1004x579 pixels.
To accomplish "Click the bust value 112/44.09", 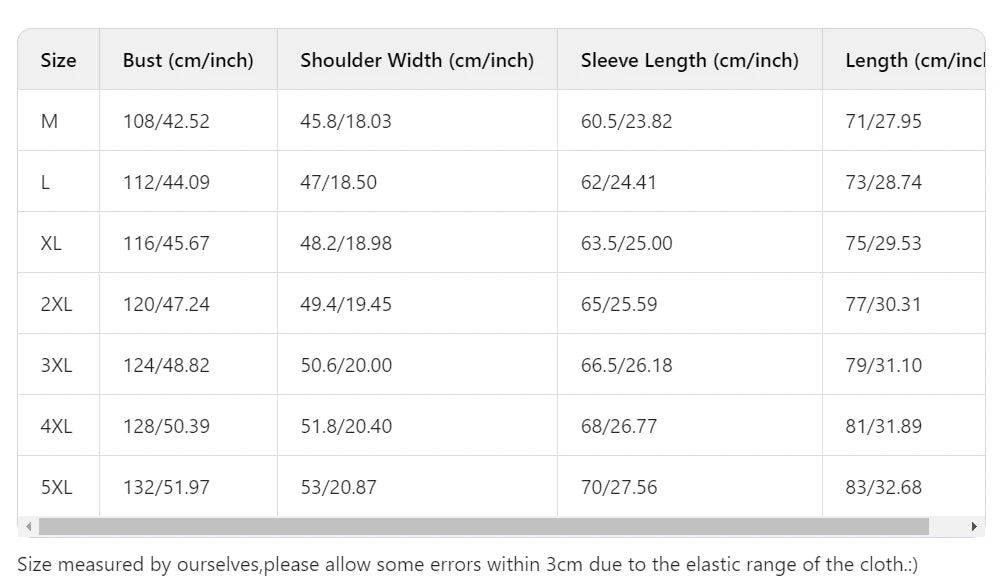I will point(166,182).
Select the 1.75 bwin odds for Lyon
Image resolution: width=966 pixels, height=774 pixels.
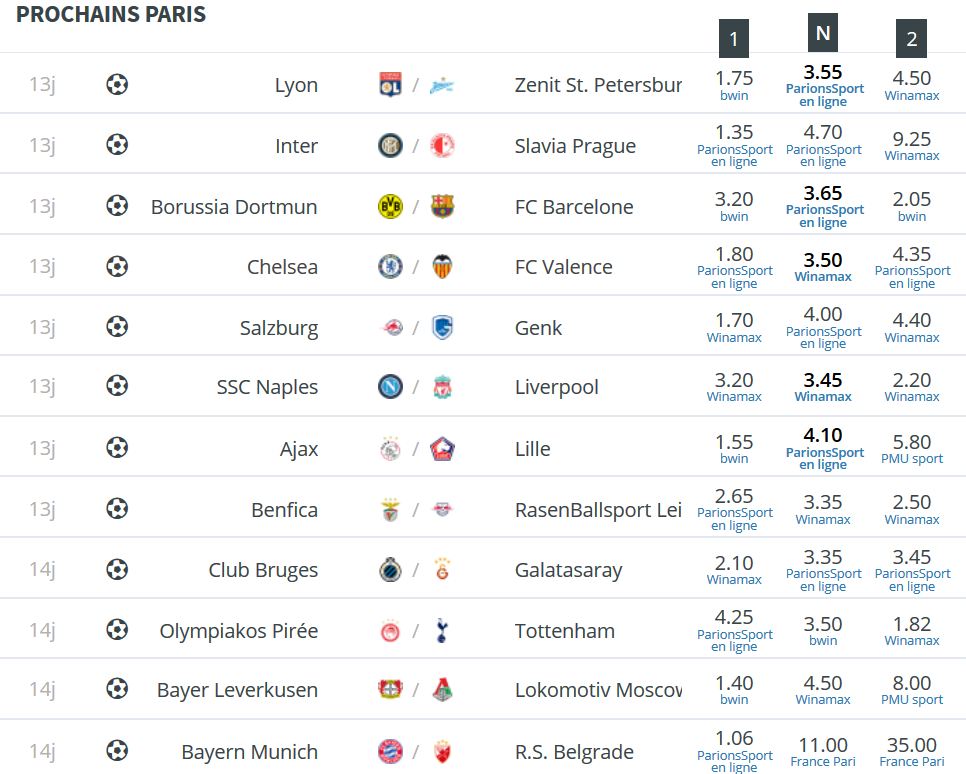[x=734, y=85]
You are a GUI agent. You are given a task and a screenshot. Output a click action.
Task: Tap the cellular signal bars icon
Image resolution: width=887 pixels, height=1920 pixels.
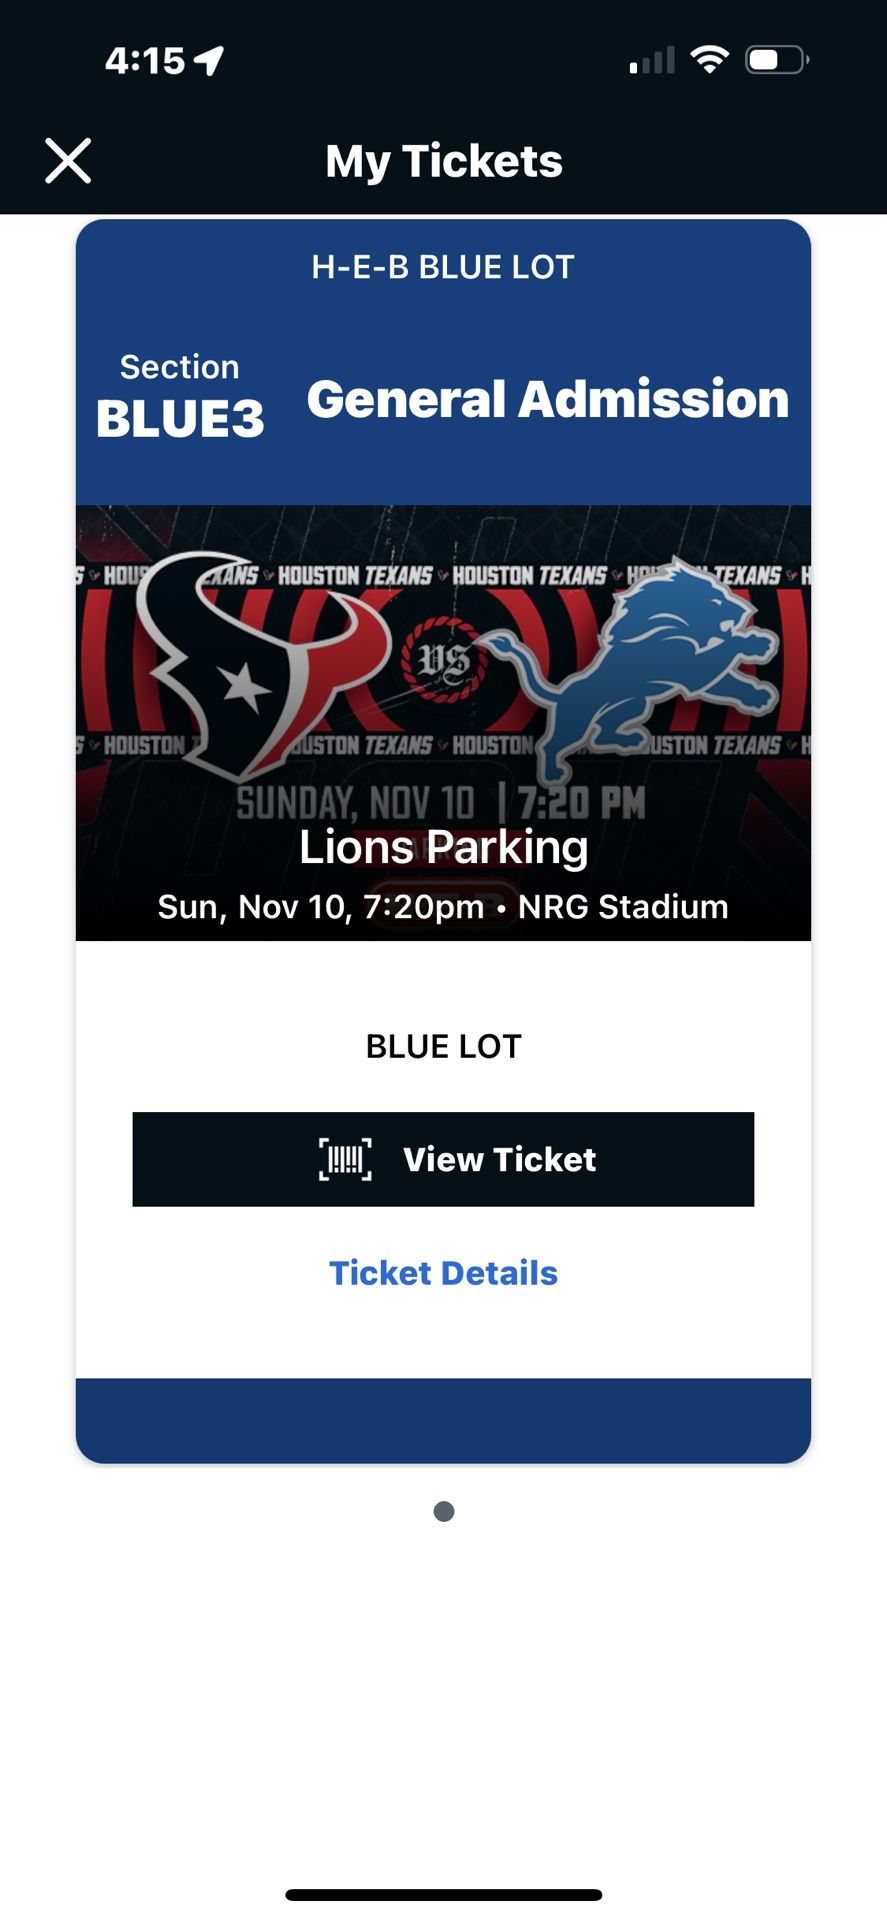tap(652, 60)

□ □ □ □ □

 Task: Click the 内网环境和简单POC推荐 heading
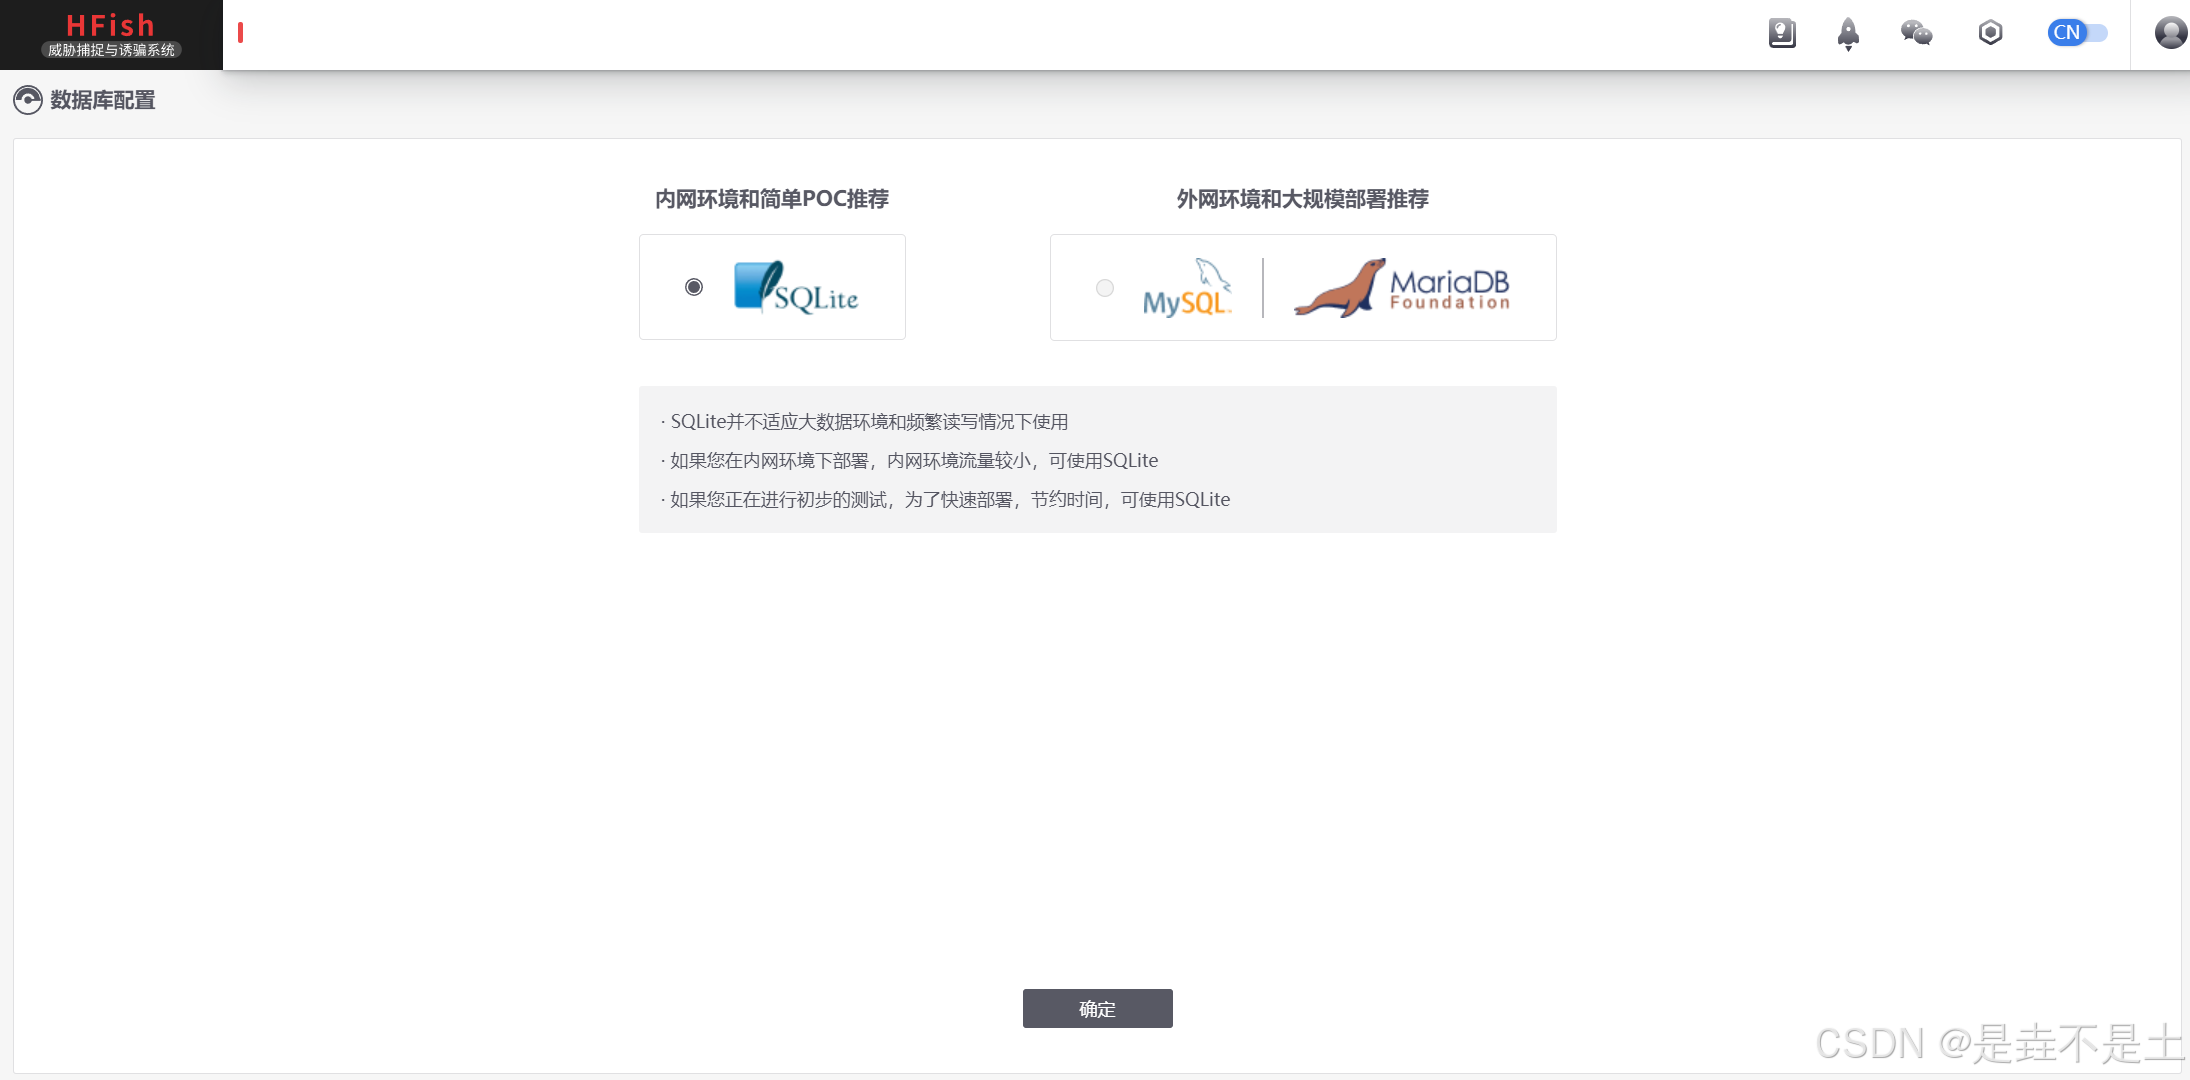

□ □ □ □ □

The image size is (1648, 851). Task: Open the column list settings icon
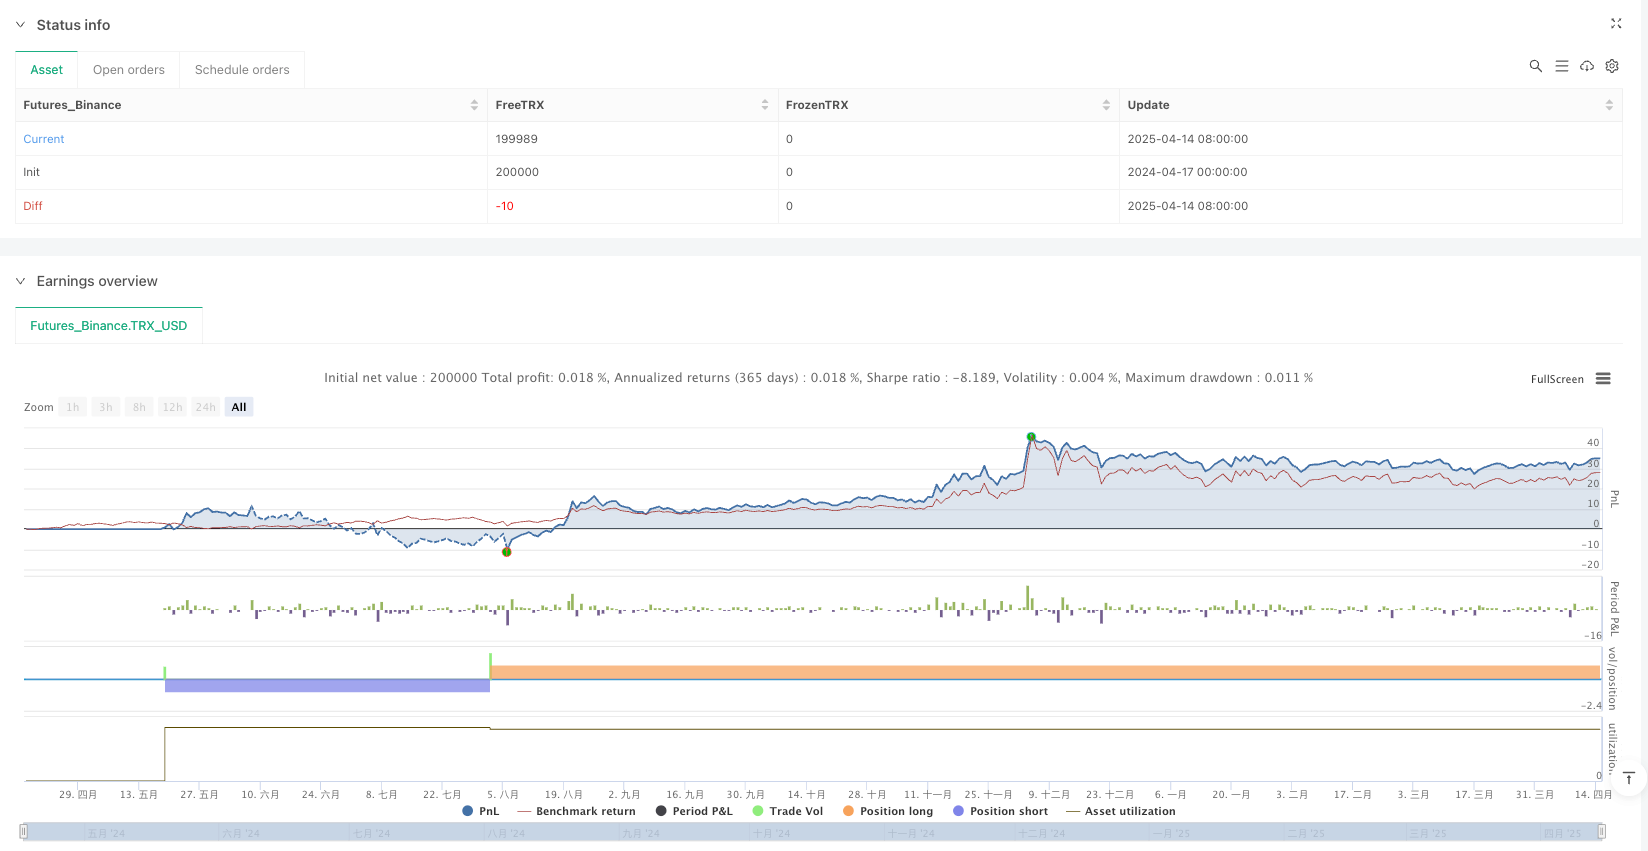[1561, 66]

□ □ □ □ □

**Set exercise**
In the lines from the one containing "You are a GUI" through the one containing "tap(652, 60)", swap "click action" for "tap action" and leave everything else as it is. Give only those lines, without the pictures.

**Exercise response**
You are a GUI agent. You are given a task and a screenshot. Output a tap action.
Task: Tap the cellular signal bars icon
Image resolution: width=887 pixels, height=1920 pixels.
tap(652, 60)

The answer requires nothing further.